Liputan6.com, Jakarta Aktor ganteng Hengky Kurniawan sempat mengadu ke DPR karena menganggap industri perfilman tak mendapat dukungan. Hal ini lantas membuat anggota DPR yang juga artis Krisna Mukti memberikan komentarnya.
Menurutnya, para sineas jangan hanya mengeluh. Namun mereka meminta agar sineas membuktikan diri melalui karya terbaik, bukan menyalahkan pihak lain jika filmnya tidak diminati penonton. "Sineas juga jangan cengeng. Jangan apa-apa mengeluh," ujar anggota Komisi X DPR ini kepada wartawan, Selasa (26/1/2016).
Pernyataan Krisna itu menjawab keluhan produser film muda nasional yang merasa gelisah dengan terbatasnya waktu tayang di layar lebar bagi film-film nasional. Sebelumnya Hengky memang menyebut film nasional harusnya diberi waktu tayang minimal dua minggu, seperti di Malaysia. Untuk itu, Hengky meminta pemerintah mengeluarkan regulasi yang memihak insan perfilman tanah air bisa terus memproduksi film.
Ironisnya, regulasi perfilman di Malaysia yang menjadi rujukan Hengky, ternyata diakui telah gagal. Akibatnya, negeri jiran pun berencana mengubah aturan tersebut.
Kegagalan itu disampaikan Direktur Jenderal National Film Development Corporation (Finas) Datuk Kamil Othman. Seperti dilansir therakyatpost.com, Kamil mengatakan, pada tahun 2013 misalnya, 67% film lokal yang menerapkan skim wajib tayang, ternyata tidak mencapai target yang ditetapkan Finas.
Menurut Kamil, dalam skim yang diberlakukan sejak 1991 tersebut, film-film produksi lokal harus diberikan skim wajib tayang tanpa mengevaluasi kualitas film. Nyatanya, banyak film yang akhirnya hanya mampu menarik penonton hanya selama 2-3 hari.
Ketua Asosiasi Perusahaan Film Indonesia (APFI) Chand Parwez mengatakan, bahaya besar bagi perfilman Tanah Air jika memberlakukan aturan mengenai batasan jumlah minimal layar untuk film nasional. Bahkan Malaysia berencana mengubah aturan sejenis, karena ternyata sangat merugikan.
Baca Juga
Advertisement
Parwez menambahkan, aturan yang diusulkan Hengky bisa menghancurkan industri film Tanah Air. Sineas tidak terlecut membuat film bagus, penonton tidak mau datang, tetapi bioskop harus memberikan layar bagi film yang tidak berkualitas. "Bahaya besar jika itu terjadi di Indonesia. Bukan itu yang kita mau. Yang kita mau adalah, buatlah film yang bagus, karena ada supply yakni bioskop dan demand yakni penonton," lanjut Parwez.

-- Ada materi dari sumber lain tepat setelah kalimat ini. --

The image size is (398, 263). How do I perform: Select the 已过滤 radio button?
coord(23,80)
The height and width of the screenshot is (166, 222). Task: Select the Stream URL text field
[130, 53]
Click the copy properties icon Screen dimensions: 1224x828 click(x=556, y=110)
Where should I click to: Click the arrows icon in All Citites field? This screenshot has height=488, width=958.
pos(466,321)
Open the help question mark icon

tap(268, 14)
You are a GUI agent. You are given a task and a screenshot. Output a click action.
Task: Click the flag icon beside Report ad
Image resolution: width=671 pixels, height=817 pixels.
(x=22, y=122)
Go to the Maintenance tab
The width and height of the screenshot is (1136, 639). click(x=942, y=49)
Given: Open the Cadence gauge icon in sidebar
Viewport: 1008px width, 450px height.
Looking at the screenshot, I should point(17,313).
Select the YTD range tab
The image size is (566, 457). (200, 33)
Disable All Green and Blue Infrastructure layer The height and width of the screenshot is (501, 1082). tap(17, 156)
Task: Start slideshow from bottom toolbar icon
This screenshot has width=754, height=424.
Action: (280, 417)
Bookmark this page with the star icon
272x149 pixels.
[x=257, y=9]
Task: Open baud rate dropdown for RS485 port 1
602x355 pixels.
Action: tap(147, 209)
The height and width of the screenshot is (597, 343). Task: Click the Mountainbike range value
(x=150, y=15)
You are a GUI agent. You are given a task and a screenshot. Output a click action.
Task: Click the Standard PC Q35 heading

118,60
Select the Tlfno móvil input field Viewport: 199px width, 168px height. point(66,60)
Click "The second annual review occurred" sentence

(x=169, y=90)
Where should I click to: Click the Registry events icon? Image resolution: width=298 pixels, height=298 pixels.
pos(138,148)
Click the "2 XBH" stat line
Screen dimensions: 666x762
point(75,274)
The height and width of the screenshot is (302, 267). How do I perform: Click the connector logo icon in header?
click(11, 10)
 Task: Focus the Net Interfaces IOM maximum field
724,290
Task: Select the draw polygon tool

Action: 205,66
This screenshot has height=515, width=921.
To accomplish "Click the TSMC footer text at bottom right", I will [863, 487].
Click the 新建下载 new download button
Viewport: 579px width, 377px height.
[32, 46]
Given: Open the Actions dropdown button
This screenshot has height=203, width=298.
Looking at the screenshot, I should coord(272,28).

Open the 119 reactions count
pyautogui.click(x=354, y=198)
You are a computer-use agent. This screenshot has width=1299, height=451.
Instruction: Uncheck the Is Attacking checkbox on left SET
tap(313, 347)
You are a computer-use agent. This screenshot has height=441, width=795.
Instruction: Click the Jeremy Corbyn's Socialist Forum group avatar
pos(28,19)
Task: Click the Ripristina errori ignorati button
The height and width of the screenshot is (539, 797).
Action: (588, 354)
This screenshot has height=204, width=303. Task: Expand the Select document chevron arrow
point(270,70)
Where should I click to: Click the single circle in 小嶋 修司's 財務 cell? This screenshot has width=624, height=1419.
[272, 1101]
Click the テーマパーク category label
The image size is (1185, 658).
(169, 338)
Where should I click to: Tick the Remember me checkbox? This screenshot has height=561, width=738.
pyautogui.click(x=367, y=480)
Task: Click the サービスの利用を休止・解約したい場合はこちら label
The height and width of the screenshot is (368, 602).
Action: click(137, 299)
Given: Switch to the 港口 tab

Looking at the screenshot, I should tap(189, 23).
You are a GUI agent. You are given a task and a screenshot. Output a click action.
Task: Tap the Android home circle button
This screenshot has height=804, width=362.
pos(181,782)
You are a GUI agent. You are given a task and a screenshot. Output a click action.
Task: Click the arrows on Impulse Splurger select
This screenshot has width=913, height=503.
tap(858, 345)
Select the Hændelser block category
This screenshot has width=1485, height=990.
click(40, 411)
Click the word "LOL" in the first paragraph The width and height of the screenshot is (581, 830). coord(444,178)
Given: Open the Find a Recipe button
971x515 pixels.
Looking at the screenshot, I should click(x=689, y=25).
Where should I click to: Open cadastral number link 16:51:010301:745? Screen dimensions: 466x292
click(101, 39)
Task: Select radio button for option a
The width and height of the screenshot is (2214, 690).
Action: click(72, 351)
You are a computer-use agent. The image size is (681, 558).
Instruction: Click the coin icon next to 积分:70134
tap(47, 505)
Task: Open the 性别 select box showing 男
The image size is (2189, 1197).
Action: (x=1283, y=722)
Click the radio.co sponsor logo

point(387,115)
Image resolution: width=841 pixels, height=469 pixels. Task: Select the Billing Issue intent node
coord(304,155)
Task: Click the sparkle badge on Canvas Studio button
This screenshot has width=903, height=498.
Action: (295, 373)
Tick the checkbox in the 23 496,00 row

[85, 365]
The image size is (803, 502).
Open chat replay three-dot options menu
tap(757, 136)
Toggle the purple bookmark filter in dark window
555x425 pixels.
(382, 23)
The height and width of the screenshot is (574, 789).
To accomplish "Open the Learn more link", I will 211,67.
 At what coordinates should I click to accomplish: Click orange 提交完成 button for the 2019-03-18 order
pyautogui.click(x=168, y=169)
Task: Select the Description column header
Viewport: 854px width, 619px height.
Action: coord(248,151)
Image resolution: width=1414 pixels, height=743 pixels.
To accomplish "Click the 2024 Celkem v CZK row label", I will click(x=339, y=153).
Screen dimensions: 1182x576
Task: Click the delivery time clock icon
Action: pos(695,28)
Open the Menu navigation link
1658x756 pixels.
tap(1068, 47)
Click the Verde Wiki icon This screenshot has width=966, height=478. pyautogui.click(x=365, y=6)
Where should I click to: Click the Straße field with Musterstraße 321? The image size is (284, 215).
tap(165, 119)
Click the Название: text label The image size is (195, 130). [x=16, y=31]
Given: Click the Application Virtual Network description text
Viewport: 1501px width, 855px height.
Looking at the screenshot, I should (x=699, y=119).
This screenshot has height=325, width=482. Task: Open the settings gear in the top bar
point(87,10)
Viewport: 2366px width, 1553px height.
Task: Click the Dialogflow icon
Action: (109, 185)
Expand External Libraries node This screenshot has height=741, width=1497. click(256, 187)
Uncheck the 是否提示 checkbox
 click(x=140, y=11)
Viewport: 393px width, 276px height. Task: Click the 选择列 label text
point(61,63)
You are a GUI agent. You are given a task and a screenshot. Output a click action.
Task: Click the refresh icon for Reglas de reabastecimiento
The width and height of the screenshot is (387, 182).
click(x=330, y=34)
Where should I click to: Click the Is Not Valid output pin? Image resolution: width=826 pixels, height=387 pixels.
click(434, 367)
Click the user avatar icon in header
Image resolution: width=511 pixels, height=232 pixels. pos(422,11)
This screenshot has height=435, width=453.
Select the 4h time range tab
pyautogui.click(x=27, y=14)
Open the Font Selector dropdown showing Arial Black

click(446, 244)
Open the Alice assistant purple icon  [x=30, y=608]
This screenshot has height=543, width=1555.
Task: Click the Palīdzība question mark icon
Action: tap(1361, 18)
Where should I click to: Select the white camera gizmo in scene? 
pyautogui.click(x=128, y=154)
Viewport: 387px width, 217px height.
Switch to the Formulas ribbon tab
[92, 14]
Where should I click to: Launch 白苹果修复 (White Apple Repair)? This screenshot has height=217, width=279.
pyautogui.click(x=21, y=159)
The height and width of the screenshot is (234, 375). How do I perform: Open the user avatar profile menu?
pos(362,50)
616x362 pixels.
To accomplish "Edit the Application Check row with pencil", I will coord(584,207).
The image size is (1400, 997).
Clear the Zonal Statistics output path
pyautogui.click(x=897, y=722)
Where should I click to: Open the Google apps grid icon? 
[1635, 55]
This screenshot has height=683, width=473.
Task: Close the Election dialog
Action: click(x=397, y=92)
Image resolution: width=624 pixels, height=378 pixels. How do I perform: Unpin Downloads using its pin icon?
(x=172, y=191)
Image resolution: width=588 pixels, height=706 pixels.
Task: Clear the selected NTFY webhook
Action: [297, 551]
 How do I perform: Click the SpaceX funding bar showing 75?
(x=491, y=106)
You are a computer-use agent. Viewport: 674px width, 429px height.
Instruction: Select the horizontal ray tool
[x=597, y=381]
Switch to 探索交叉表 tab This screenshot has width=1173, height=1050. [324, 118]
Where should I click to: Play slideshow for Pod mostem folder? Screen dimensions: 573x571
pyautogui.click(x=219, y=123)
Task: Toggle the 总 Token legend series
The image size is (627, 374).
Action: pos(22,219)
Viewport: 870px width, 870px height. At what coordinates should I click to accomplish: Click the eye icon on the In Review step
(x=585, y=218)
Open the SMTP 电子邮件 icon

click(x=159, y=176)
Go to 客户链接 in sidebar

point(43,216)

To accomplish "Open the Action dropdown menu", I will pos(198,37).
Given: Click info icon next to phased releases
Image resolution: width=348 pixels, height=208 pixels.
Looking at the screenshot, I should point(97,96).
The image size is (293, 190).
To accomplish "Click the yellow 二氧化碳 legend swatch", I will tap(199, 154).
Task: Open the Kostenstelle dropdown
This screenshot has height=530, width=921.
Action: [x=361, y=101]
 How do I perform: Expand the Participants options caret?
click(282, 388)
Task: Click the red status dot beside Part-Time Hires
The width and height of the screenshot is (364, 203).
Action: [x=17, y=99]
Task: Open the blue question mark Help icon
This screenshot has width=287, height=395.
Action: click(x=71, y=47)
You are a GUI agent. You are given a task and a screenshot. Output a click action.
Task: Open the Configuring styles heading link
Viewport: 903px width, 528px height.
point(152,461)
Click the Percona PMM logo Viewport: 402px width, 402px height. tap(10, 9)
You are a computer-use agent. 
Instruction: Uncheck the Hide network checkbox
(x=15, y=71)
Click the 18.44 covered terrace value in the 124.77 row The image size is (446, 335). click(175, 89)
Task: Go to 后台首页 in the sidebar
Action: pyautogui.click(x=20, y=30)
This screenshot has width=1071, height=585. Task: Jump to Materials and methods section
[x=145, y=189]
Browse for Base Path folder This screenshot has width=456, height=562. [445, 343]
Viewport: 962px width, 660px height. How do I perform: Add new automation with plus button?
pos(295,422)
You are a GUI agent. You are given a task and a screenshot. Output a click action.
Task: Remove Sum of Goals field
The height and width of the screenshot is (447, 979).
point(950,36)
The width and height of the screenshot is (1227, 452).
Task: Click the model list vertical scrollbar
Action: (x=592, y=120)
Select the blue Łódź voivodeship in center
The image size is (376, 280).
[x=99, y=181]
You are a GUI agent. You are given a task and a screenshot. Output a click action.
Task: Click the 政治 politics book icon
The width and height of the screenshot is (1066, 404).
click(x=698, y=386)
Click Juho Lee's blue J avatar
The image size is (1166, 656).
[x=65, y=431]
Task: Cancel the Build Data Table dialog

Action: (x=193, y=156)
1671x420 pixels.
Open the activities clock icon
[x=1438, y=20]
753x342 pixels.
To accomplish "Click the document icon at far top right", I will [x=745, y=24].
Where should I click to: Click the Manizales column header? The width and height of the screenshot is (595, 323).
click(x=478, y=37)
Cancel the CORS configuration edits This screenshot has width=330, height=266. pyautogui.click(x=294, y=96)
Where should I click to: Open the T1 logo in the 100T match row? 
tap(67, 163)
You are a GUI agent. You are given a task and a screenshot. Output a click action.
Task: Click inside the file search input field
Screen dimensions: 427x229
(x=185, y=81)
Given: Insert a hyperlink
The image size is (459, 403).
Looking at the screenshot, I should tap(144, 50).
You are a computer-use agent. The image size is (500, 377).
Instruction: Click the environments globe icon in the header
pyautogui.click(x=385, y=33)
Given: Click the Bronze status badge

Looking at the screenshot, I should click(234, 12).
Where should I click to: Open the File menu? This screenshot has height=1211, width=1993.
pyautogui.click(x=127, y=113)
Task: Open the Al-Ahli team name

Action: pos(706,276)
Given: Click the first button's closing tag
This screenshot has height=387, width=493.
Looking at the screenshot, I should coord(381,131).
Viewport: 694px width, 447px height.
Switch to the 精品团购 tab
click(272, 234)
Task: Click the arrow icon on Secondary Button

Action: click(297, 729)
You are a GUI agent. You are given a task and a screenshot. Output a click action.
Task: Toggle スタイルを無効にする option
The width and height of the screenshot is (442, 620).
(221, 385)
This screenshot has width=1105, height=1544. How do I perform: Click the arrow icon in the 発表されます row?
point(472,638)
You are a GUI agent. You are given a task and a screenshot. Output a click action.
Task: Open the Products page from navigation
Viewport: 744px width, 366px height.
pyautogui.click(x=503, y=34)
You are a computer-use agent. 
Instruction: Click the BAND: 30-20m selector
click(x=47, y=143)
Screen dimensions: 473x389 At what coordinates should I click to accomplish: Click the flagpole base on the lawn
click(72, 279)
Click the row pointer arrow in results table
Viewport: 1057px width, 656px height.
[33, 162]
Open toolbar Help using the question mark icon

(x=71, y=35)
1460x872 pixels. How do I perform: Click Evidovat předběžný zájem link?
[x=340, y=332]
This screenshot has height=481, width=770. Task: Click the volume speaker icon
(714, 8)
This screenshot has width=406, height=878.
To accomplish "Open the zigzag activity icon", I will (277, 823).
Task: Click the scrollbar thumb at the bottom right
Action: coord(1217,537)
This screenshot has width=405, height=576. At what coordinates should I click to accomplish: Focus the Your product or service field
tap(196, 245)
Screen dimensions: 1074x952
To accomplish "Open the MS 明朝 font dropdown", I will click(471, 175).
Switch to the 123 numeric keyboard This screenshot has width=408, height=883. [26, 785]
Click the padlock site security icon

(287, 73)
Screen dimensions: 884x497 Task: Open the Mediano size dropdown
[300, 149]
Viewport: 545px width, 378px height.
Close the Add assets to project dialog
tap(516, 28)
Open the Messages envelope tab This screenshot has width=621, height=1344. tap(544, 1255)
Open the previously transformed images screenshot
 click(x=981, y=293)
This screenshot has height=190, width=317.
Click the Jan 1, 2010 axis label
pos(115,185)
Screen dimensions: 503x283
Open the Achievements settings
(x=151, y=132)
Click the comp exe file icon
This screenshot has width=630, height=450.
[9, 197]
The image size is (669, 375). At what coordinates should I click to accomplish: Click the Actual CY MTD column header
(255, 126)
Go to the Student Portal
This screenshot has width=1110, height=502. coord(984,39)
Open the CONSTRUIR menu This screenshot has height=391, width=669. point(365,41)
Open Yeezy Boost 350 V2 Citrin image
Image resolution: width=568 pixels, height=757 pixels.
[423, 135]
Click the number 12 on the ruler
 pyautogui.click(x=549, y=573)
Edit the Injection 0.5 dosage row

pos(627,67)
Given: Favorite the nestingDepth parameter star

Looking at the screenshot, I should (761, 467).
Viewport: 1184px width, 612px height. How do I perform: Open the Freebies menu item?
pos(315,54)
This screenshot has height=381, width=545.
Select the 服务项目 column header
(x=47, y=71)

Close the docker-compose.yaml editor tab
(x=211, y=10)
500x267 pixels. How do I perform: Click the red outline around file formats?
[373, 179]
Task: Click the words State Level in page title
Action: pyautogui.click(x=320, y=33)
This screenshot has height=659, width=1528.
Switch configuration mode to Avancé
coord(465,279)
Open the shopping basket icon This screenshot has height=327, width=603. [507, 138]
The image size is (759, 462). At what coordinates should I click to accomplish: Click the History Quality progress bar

Chand Parwez mengingatkan para produser untuk meningkatkan kualitas film yang dibuat. Karena dengan film berkualitas, penonton akan datang sehingga pengusaha bioskop juga akan memberikan layar yang lebih banyak. "Makanya kurang tepat, jika ada produser yang mengeluh karena filmnya tidak mendapat layar. Mereka harus introspeksi mengenai mutu film yang dibuatnya," kata Parwez.
Dalam kacamata Parwez, sineas sebenarnya memang tidak perlu menuntut jumlah layar. Sebab, secara otomatis jumlah layar tersebut akan ditambah, jika film yang ditayangkan memang bagus. Buat apa mendapat layar banyak, tetapi tidak ada yang menonton.
"Jadi lebih baik mana, ditonton 10.000 orang dengan 100 layar atau 10.000 orang dengan hanya 10 layar? Tentu lebih baik yang hanya 10 layar. Apalagi, kalau ditambah layar pun jumlah penonton tidak banyak meningkat," ujar Parwez.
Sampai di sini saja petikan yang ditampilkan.